Monsignor se tut. Oui, en vérité, tout cela lui apparaissait aussi simple qu’étonnant.

Ils avaient dépassé maintenant les portes de l’énorme et magnifique Château de Versailles. Au delà de l’immense cour où ils se trouvaient s’élevaient les centaines de fenêtres des chambres où les rois de France vivaient, de nouveau, comme ils y avaient vécu deux siècles auparavant. Au centre du palais, sous le léger ciel d’été, flottait la bannière royale ; et les armes de France, sur leur fond bleu, indiquaient que le roi était au palais. Soudain, une sonnerie venant d’un portique latéral, à une centaine de pas de l’endroit où étaient parvenus les deux prêtres, força le P. Jervis à s’arrêter.

— Nous ferions mieux de nous écarter un peu, dit-il. Nous sommes tout juste sur le passage.

— Qu’y a-t-il donc ?

— C’est quelqu’un qui va sortir du palais !… regardez !

Jaillissant de l’ombre dans la pleine lumière, avec des flamboiements d’argent, s’avançait un détachement de cuirassiers. Deux hérauts chevauchaient en tête ; et les échos de l’appel prolongé de leurs clairons se répercutaient des deux côtés du Château.

Derrière cette troupe brillante de cuirassiers monsignor aperçut des chevaux blancs et un étincellement d’or. Il se retourna vers les portes par lesquelles son compagnon et lui venaient d’entrer dans la cour ; et là, comme sortie tout d’un coup du sol, se tenait une foule respectueuse, attendant le passage de son souverain. Elle formait deux rangées, bordant l’ample avenue par laquelle jadis, — se rappelait monsignor, — des milliers de femmes étaient venues chercher furieusement la reine qui régnait en ce temps-là.

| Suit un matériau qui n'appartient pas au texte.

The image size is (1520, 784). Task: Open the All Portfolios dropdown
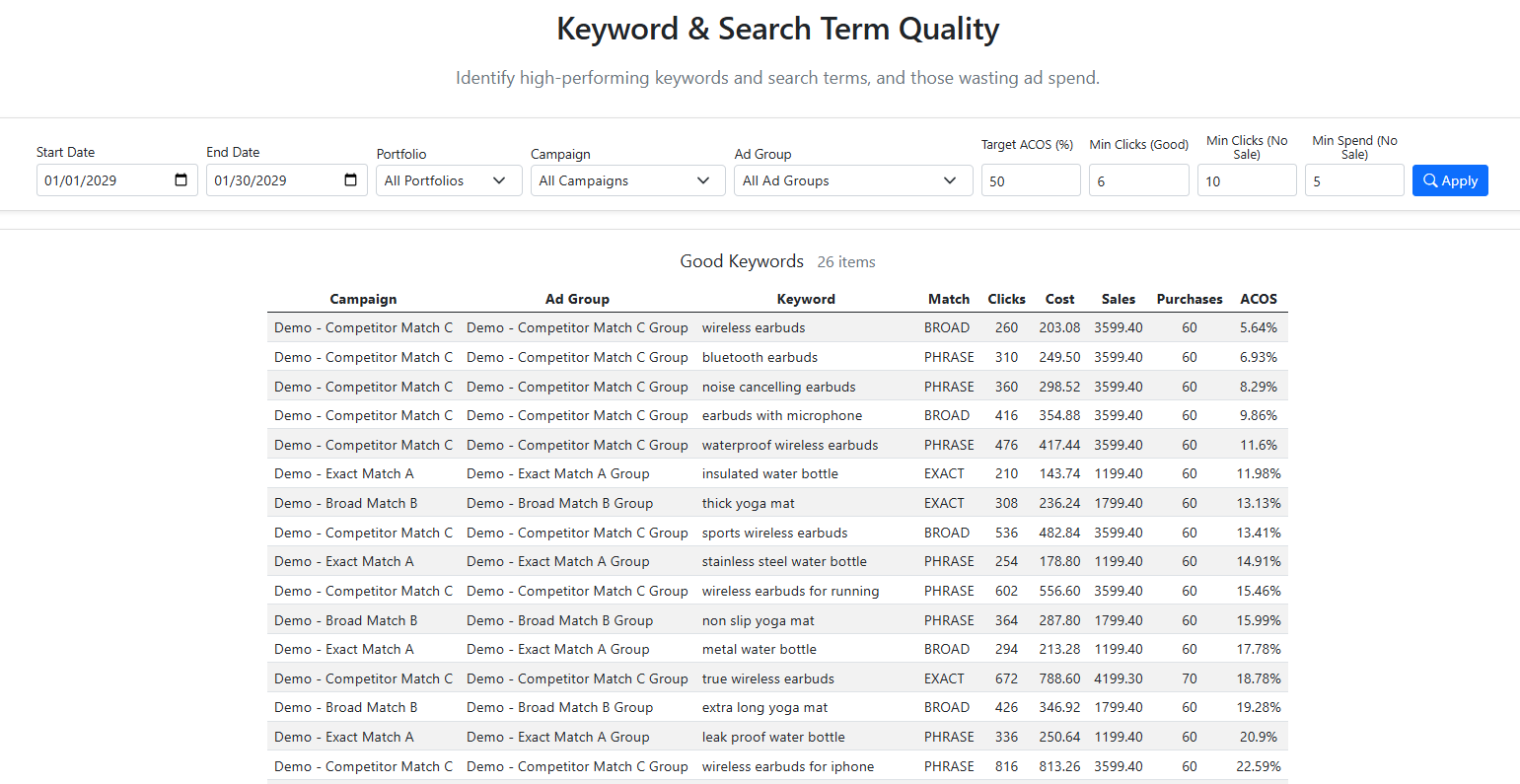click(x=449, y=179)
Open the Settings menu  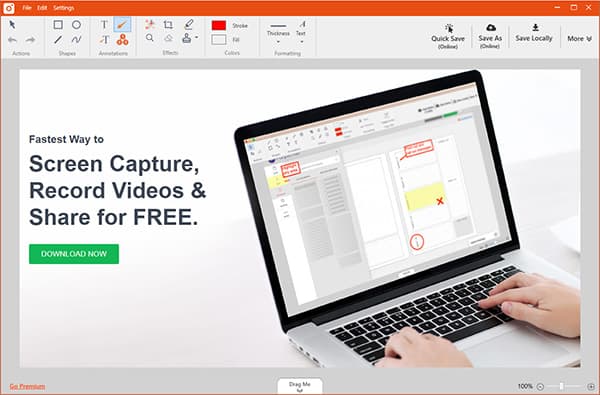[x=64, y=8]
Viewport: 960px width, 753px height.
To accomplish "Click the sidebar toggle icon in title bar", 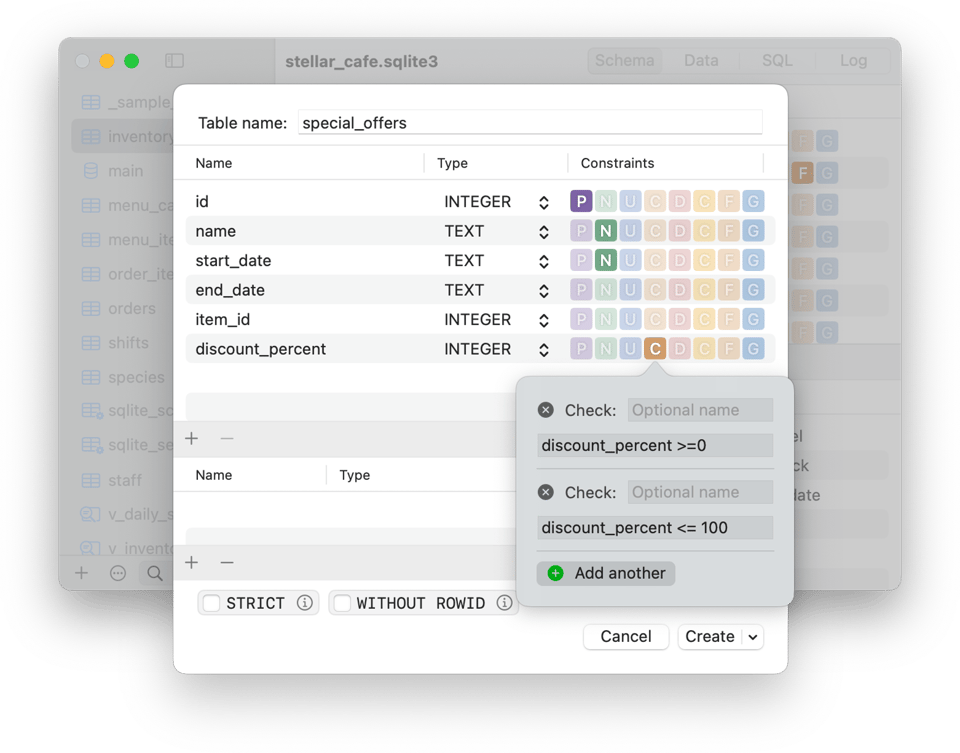I will click(175, 61).
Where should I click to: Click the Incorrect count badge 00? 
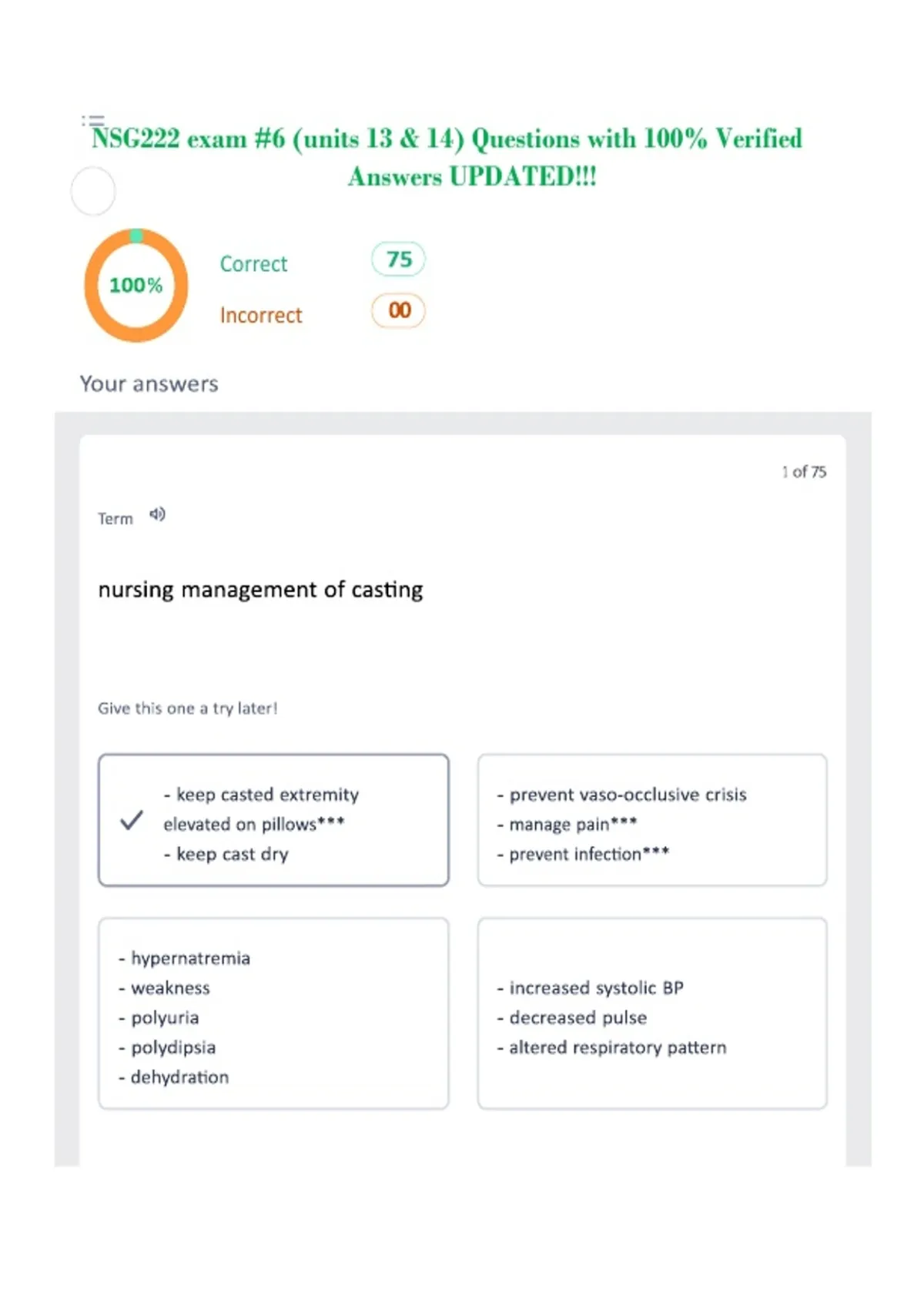point(398,310)
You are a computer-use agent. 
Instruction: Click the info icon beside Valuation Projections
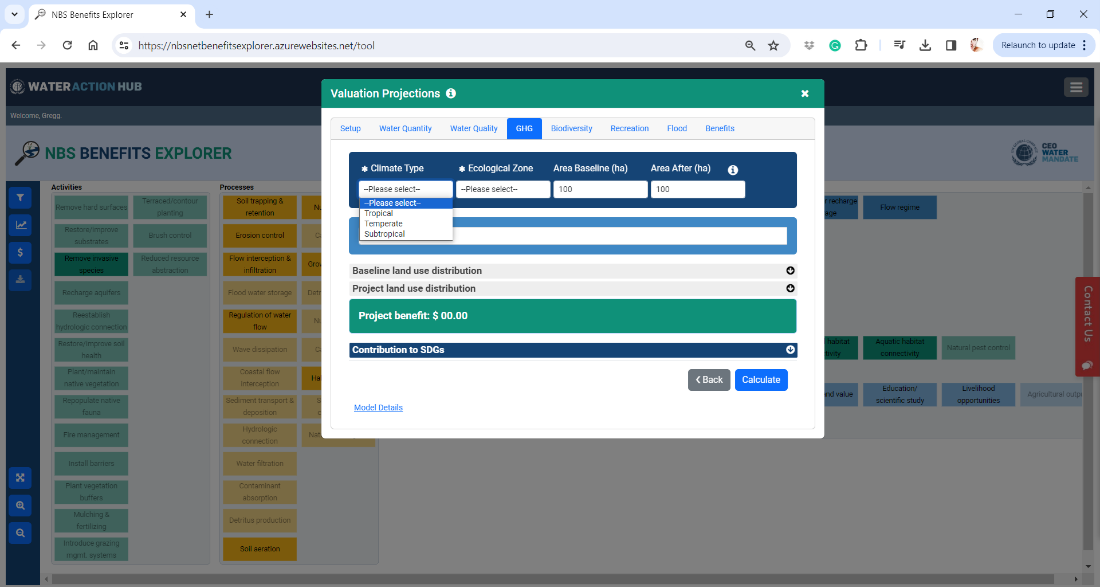coord(451,94)
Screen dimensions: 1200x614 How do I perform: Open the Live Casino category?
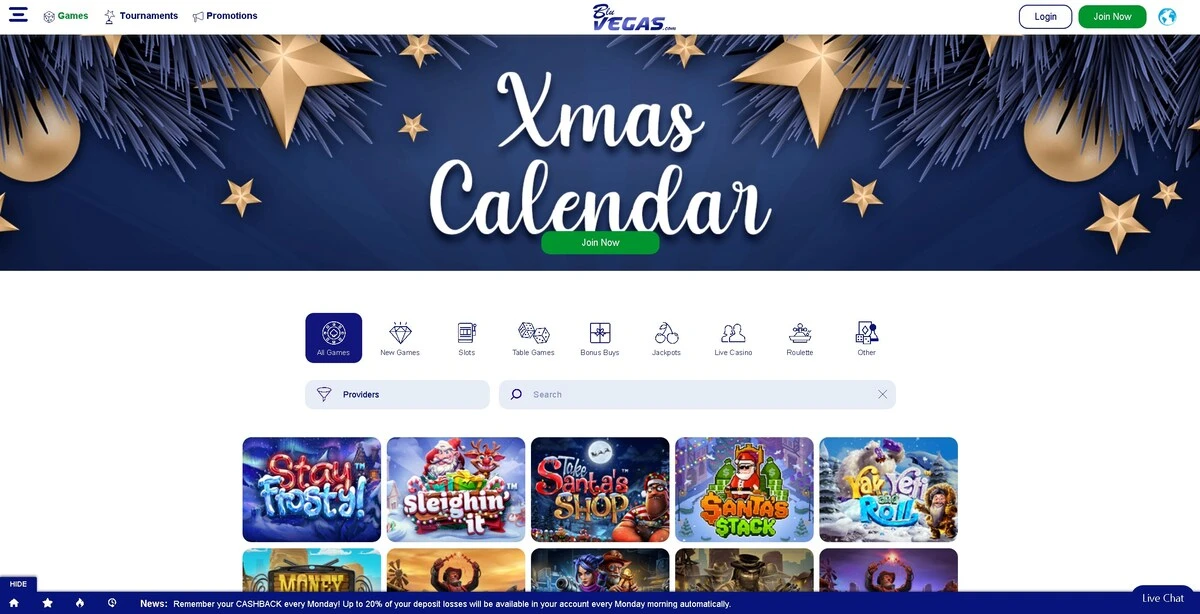pyautogui.click(x=733, y=338)
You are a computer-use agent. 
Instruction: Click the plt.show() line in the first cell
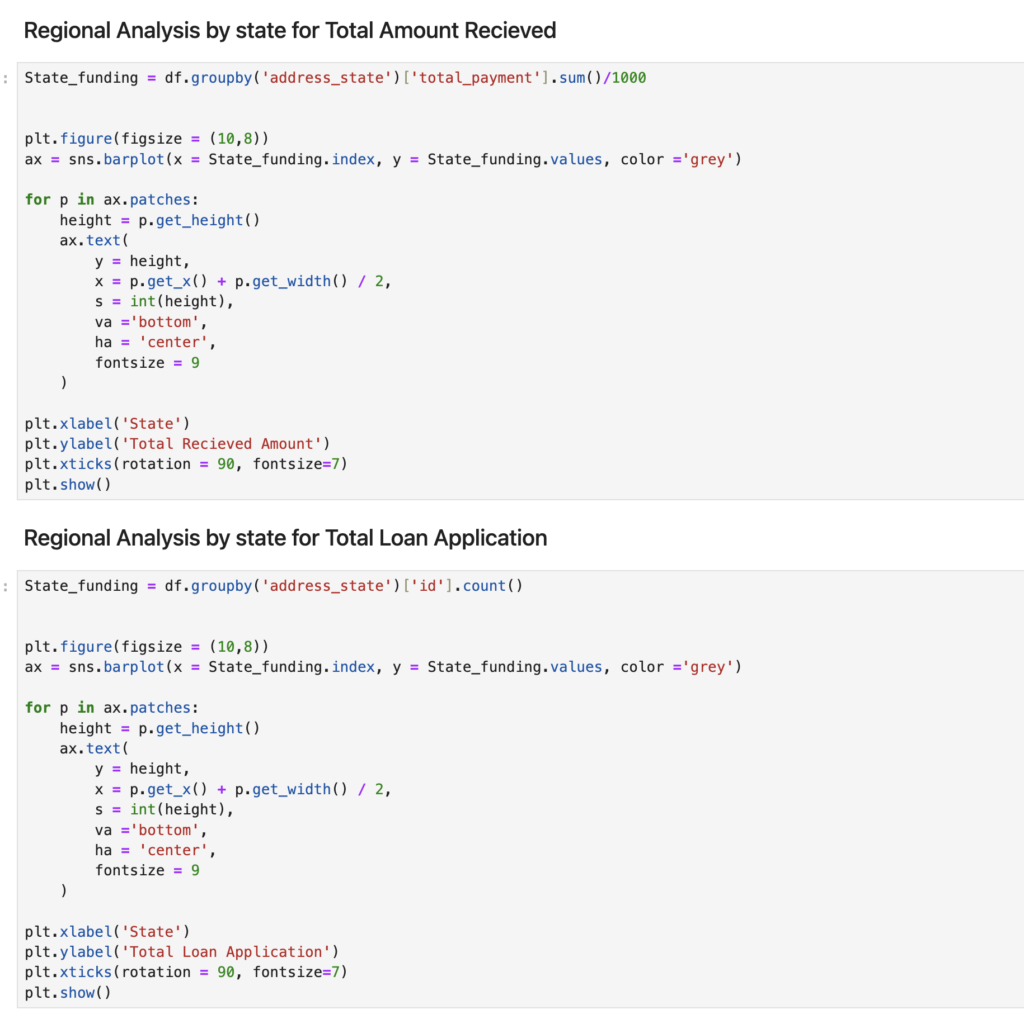[x=68, y=485]
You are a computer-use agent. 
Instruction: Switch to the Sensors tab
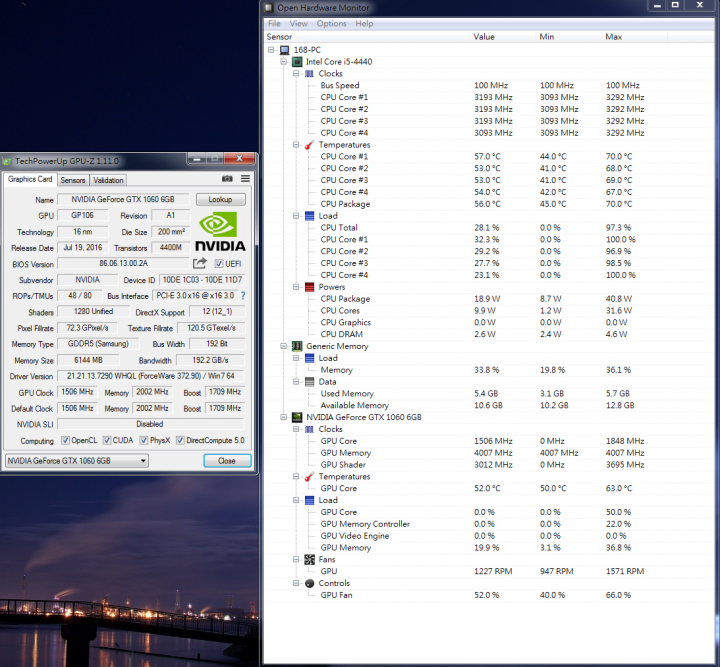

Se retournant de nouveau vers le palais, monsignor aperçut, au milieu d’une vingtaine de gardes à cheval, un grand carrosse doré que conduisaient des chevaux blancs, et au-dessus duquel se dressait la couronne de France.

Deux hommes se tenaient assis dans le carrosse, occupés sans arrêt à saluer de droite à gauche. L’un était un homme jeune et de petite taille, à la mine très vive, avec une barbe brune coupée en pointe. L’autre était un gros homme massif, aux cheveux blonds, le visage sanguin. Tous les deux étaient vêtus de robes pareilles, où prédominaient le rouge et l’or ; et tous les deux portaient de larges chapeaux à plume ayant un peu la forme des chapeaux de prêtres.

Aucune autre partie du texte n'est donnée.